- [EXERCISE]:
What is the number of lines in the data below that contain "resolution"? Answer with that number and no other words.

Saved data entries
============

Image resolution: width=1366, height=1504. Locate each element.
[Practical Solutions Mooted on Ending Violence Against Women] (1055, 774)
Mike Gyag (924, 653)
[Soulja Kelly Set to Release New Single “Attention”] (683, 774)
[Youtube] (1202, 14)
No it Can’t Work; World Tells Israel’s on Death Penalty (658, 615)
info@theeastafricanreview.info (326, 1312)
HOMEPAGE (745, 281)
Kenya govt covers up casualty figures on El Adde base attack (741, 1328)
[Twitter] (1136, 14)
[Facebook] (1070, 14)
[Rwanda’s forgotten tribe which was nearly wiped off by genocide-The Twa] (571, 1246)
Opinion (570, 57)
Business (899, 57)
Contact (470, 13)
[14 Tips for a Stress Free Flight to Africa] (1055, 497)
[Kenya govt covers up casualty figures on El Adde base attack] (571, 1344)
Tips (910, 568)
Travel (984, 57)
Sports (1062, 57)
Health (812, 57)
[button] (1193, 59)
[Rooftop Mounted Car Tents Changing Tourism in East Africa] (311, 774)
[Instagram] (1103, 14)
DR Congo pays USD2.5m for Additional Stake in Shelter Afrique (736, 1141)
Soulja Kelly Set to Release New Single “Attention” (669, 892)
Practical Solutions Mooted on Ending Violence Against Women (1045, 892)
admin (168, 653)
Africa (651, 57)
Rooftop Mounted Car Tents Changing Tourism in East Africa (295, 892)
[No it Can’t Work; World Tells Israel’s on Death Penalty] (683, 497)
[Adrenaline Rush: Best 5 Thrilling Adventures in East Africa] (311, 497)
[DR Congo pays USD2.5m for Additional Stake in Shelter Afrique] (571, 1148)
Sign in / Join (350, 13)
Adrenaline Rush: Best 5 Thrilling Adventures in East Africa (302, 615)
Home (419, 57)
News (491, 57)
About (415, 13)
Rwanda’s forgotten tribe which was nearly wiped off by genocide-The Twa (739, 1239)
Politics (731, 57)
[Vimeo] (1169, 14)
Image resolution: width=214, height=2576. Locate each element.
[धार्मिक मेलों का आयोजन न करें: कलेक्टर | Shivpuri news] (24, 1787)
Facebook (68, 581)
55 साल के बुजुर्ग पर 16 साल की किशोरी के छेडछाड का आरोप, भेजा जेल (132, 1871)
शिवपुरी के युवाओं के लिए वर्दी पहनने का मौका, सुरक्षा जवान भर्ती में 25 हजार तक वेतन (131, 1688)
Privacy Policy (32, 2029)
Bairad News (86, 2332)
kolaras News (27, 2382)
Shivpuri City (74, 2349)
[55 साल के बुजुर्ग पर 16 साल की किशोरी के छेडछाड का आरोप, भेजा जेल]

============

- [ANSWER TO THE EXERCISE]:
2